I’ll have to move because of the rapid gentrification process which has happened in Berlin in the past three years, with an acceleration that had been unthinkable before. But like my last studio moving, I have come to see this as an opportunity to be able to improve things, and create the best possible workspace for the next ten years.

The book „Architectural Acoustics“ arrived just in time. Written by acoustician Raj Patel of international artitecture and design firm Arup, it seems to be a very comprehensive read. I received my copy because they have used some of the photos I took at AIR Lyndhurst studios in London for the book.

Cooking

I’m an avid chef, I take cooking just as seriously as music production. One of the very few good aspects of the corona crisis so far is that I have more time to work in the kitchen, and more incentive to do so, as all restaurants are closed.

I always wanted to learn how to make great hummus, and a few weeks into this situation I have already almost reached my goal of creating the best hummus I have ever tried! I have been experimenting with a lot of things. The order in which you put the ingredients in the blender is crucial, and one of the secrets to achieve this texture, which is super creamy yet fluffy at the same time, is to add ice cold water at some point in the process. I even tried ice cubes, and the results are fantastic.

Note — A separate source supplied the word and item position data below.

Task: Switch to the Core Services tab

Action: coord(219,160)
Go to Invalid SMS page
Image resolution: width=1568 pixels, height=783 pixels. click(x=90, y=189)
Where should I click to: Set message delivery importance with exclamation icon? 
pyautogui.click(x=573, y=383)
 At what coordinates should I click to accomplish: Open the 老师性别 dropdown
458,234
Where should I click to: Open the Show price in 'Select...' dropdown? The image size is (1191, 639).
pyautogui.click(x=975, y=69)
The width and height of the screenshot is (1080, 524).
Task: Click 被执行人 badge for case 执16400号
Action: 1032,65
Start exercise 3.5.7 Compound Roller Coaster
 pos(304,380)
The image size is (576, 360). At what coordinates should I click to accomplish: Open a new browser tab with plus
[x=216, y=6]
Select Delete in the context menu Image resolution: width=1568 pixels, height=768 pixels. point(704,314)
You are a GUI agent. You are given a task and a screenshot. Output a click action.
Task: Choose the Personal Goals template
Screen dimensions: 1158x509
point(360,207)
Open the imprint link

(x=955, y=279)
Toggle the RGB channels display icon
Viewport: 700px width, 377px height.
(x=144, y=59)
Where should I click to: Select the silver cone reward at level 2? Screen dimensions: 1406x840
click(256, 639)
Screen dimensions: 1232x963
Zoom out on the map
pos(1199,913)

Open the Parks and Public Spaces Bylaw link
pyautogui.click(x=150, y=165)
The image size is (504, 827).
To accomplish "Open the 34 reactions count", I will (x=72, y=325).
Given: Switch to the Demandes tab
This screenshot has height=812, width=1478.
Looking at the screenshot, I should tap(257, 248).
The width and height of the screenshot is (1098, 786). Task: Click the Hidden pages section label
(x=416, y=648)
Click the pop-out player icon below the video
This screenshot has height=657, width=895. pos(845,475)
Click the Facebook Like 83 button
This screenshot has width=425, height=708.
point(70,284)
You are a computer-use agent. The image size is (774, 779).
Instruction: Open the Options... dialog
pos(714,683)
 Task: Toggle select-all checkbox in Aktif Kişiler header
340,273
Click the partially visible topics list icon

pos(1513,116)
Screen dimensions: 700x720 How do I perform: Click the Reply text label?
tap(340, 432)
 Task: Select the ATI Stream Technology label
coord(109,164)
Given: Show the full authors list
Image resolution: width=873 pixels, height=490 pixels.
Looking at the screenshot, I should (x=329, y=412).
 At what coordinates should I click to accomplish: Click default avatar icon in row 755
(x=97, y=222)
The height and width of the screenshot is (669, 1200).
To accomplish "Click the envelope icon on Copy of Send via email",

It’s fun to view cooking as a process that’s both sensual and scientific, just like making music. One of my all time favourite dishes is Hummus Sabich, and the next thing I’m going to figure out is how to make Yemeni Zhoug, a green chilli paste, which is an integral part of this dish.

Sound On Sound

I have been a regular contributor to Sound On Sound for eight years. In the past 12 months I was a bit overwhelmed by running my studio business while rolling out my live set at the same time, and a few things, like writing for Sound On Sound, had to give a bit. I still enjoy focusing on the technical aspects of music production, which have a lot to do with research, comparisons, and figuring out things, and I hope I now have a bit more time to get back to that.

Art

After finishing school in the late 90s, and before I moved to Berlin, I wanted to go to an art school and become a painter. In Berlin I began to focus on music exclusively, but the interest in and the passion for art, especially painting, but also photography, have never left me. I have a huge collection of art books I have right in front of my eyes every day when I wake up, but in my pre-corona daily life I was just way too busy to pause for a moment, pick a book from the shelf, and get lost in it.

Pierre Soulages, Walton Ford and Annie Leibovitz are some of the artists I want to have a look again now first. I discovered Soulages when I was 18. There was a huge exhibition in my hometown of Hamburg at the time, and I was struck by his immense paintings, huge, almost overwhelming in size, all these shades of black, and these incredible textures. In another life, if I had a fortune to spend on an art collection, the first thing I’d do is acquire one of his paintings!

Walton Ford I discovered only a few years ago, when there was a huge retrospective at Hamburger Bahnhof museum in Berlin. Ford has been described as the most un-modern of modern painters. His work nods back to the scientific animal drawings of the Darwin era, yet the large scale paintings have an almost Orwellian quality to them, they are hauntingly beautiful and incredibly eerie at the same time, and sometimes downright brutal.

Annie Leibovitz finally needs no introduction at all. In her autobiography „At Work“ she talks about some of the most seminal assignments and shootings in her career, and her words are so captivating that you can’t stop reading once you have opened up the book. I have already read it three times, and I will make it a fourth now.